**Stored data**
__________________________________________________

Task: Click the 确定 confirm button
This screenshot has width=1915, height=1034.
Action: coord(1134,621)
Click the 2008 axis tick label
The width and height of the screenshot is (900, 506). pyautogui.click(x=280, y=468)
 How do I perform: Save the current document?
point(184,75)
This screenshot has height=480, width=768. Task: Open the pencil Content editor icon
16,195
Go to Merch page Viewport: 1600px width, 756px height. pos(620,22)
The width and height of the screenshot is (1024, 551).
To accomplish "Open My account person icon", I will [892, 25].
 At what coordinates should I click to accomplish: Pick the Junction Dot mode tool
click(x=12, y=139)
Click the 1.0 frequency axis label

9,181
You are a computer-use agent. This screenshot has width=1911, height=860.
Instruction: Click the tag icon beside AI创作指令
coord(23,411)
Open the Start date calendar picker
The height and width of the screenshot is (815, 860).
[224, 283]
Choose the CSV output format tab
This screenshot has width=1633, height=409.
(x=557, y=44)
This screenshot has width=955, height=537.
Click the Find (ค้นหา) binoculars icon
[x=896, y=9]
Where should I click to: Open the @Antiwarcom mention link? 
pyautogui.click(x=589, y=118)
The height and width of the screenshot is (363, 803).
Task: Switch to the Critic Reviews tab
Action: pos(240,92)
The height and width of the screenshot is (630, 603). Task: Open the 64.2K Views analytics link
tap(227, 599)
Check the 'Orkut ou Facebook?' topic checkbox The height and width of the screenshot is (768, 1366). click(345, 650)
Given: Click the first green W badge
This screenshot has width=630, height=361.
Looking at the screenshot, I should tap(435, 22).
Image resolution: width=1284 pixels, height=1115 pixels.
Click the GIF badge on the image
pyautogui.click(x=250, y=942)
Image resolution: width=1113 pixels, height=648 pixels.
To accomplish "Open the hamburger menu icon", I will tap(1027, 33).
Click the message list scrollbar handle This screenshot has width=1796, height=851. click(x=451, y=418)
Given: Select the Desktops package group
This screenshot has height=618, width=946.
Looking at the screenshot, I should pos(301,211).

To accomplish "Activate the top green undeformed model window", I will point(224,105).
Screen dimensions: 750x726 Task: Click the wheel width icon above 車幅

__________________________________________________

**What to produce**
Copy every entry exactly as it is given.

**Exercise output**
Task: Click the 确定 confirm button
This screenshot has width=1915, height=1034.
Action: coord(1134,621)
Click the 2008 axis tick label
The width and height of the screenshot is (900, 506). pyautogui.click(x=280, y=468)
 How do I perform: Save the current document?
point(184,75)
This screenshot has height=480, width=768. Task: Open the pencil Content editor icon
16,195
Go to Merch page Viewport: 1600px width, 756px height. pos(620,22)
The width and height of the screenshot is (1024, 551).
To accomplish "Open My account person icon", I will [892, 25].
 At what coordinates should I click to accomplish: Pick the Junction Dot mode tool
click(x=12, y=139)
Click the 1.0 frequency axis label

9,181
You are a computer-use agent. This screenshot has width=1911, height=860.
Instruction: Click the tag icon beside AI创作指令
coord(23,411)
Open the Start date calendar picker
The height and width of the screenshot is (815, 860).
[224, 283]
Choose the CSV output format tab
This screenshot has width=1633, height=409.
(x=557, y=44)
This screenshot has width=955, height=537.
Click the Find (ค้นหา) binoculars icon
[x=896, y=9]
Where should I click to: Open the @Antiwarcom mention link? 
pyautogui.click(x=589, y=118)
The height and width of the screenshot is (363, 803).
Task: Switch to the Critic Reviews tab
Action: pos(240,92)
The height and width of the screenshot is (630, 603). Task: Open the 64.2K Views analytics link
tap(227, 599)
Check the 'Orkut ou Facebook?' topic checkbox The height and width of the screenshot is (768, 1366). click(345, 650)
Given: Click the first green W badge
This screenshot has width=630, height=361.
Looking at the screenshot, I should tap(435, 22).
Image resolution: width=1284 pixels, height=1115 pixels.
Click the GIF badge on the image
pyautogui.click(x=250, y=942)
Image resolution: width=1113 pixels, height=648 pixels.
To accomplish "Open the hamburger menu icon", I will tap(1027, 33).
Click the message list scrollbar handle This screenshot has width=1796, height=851. click(x=451, y=418)
Given: Select the Desktops package group
This screenshot has height=618, width=946.
Looking at the screenshot, I should pos(301,211).

To accomplish "Activate the top green undeformed model window", I will point(224,105).
Screen dimensions: 750x726 Task: Click the wheel width icon above 車幅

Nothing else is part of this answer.